Reflections on The Bomb

Today is the 62nd anniversary of the dropping of the atomic bomb on Hiroshima. The action effectively ended the Second World War although at a terrible cost. 70,000 Japanese men, women, and children as a direct consequence of the explosion; another 30,000 succumbed to the wounds they had received over the next several months.

I’ve written, briefly, before on this subject and I’m still roughly in the same place.

I don’t think we should fool ourselves into thinking that there was some other, better way to bring the war to a close. If we had simply withdrawn our forces, there’s every reason to believe that the Japanese would have recovered and counter-attacked. That just wasn’t on option.

The alternatives that were on the table were either to maintain a naval blockade and embargo of Japan with continued bombardment (favored by the Navy) or to mount a full scale ground assault on the main Japanese islands. In either of these cases millions of Japanese would have died along with who knows how many Americans.

I sincerely wish that the U. S. had not been the only country to have used atomic weapons in war, that atomic weapons had never been used at all. You must choose from among the alternatives you have rather than from those you wish you had.

The picture above is taken from the annual commemoration of the attack in Japan.

Please also take a look at Shaun Mullen’s fine reflection on the event.

Update

Zenpundit quotes Harry Truman’s announcement that the bomb had been detonated. If you’re not already familiar with it, read it.

7 comments… add one
  • PD Shaw Link

    I am probably biased because my grandfather was an American soldier in China when the bomb dropped.

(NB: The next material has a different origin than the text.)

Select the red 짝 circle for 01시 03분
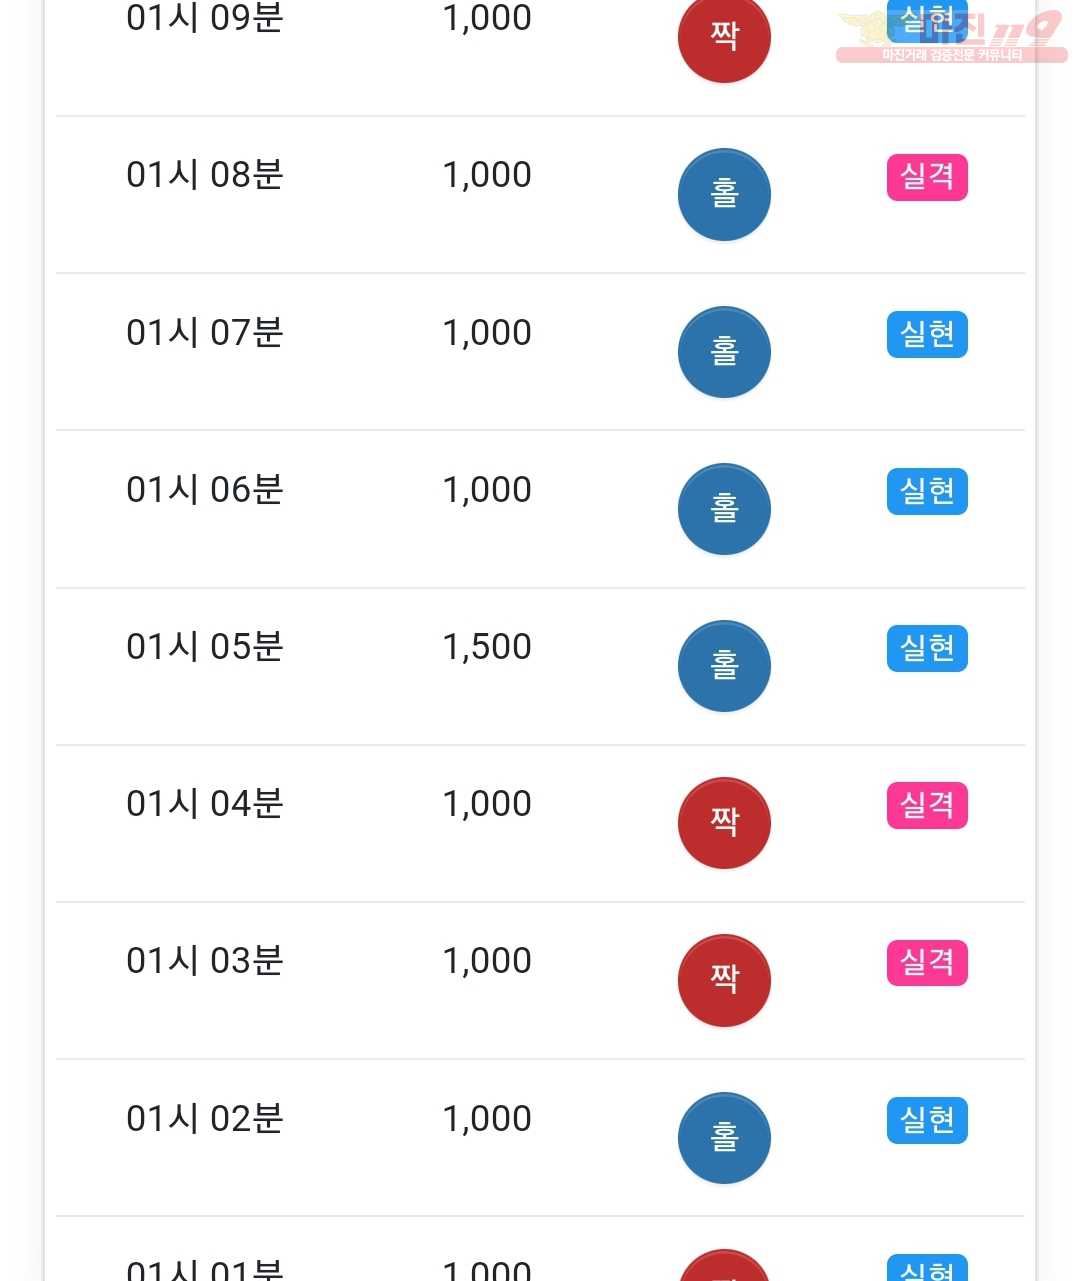The height and width of the screenshot is (1281, 1079). coord(724,979)
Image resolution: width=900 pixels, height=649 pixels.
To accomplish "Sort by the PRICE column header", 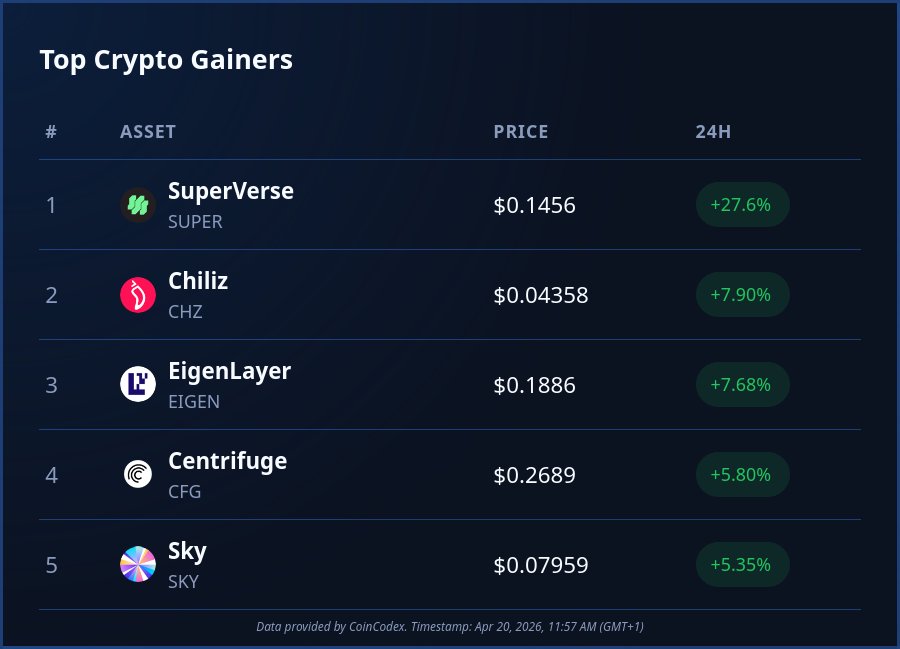I will point(521,132).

    Still, I think its completely ahistoric to believe that anything less than total and unconditional surrender would end the war, given the fiasco of the negotiated resolution of WWI. And the alternatives were no less deadly to civilians.

    Since Americans (except the South) have little experience with being the locus of war, some of the discussion gets to be pretty naive. I recommend the Grave of Fireflies, an animated movie about the effect of the war in Japan (and that has nothing to do with the bombs).

  • Grave of the Fireflies is a really lovely work. One of the best demonstrations about the sorts of stories that can be told through animation.

  • Wow. Thanks for the pointer to Truman’s speech.

  • ME Link

    The only problem I have with it is that the Japanese were trying to negotiate a surrender through the Russians, and the US was well aware of it.

    I had a right-wing poli-sci prof. who used to argue that it didn’t matter, we had to show the rest of the world we had the bomb in a dramatic way… he also used to talk about how, in a democracy, it’s necessary to get the country “in the mood” for war (propaganda, fear, lies), and that pearl harbor was a perfect example of that. Even if we had known they were going to attack, he’d argue, it wouldn’t have necessarily been wrong to let it happen, given that it would mobilize the nation into WWII. He also had us read PNAC documents….a true neocon.

    Makes me wonder about 9/11 and Iraq, given the similarities.

  • “The only problem I have with it is that the Japanese were trying to negotiate a surrender through the Russians, and the US was well aware of it.”

    If by “surrender” you mean grandiose ideas of Japan being permitted to maintain a Fascist-militarist state with a powerful Army and Navy and a sphere of influence in Korea and Manchuria, then yes, the Japanese were looking to surrender. They weren’t looking too hard though.

    Even after Hiroshima, the Japanese Cabinet refused to surrender, at least half of which was unmoved even by the possibility of further atomic bombs.

    Read _Hirohito And the Making of Modern Japan_ by Hebert Bix ( Bix incidently, is a leftist and he pretty clearly illustrates the attitudes of the key players in the Japanese government at the time)

  • I think that Americans, in particular, are inclined to misunderstand the Japan of the period between 1900 and 1945. It wasn’t anything like a modern democracy or even a European-style fascist system. The Japanese Army and Navy were more like contending samurai clans. Think of it as rival gangs.

    Not only couldn’t they back down from fighting the foreign devils for nationalistic reasons, they couldn’t back down from fighting for reasons of clan loyalty and position.

    Only the direct action of the emperor could stop it. There was no purely political solution. And that could only happen at a time of national emergency.

  • PD Shaw Link

    The firebombing of Tokyo on Feb. 23, 1945 killed over 80,000 to 100,000 Japanese. That was a single raid among many. In comparison, the Hiroshima bomb killed 70,000 on August 6, 1945. The significance of the strategic breakthrough in technology sometimes obscures the larger context of what was happening in Japan and what that government was willing to suffer.

    Somewhat recently a plan to gas the mainland was discovered that would have killed five million Japanese.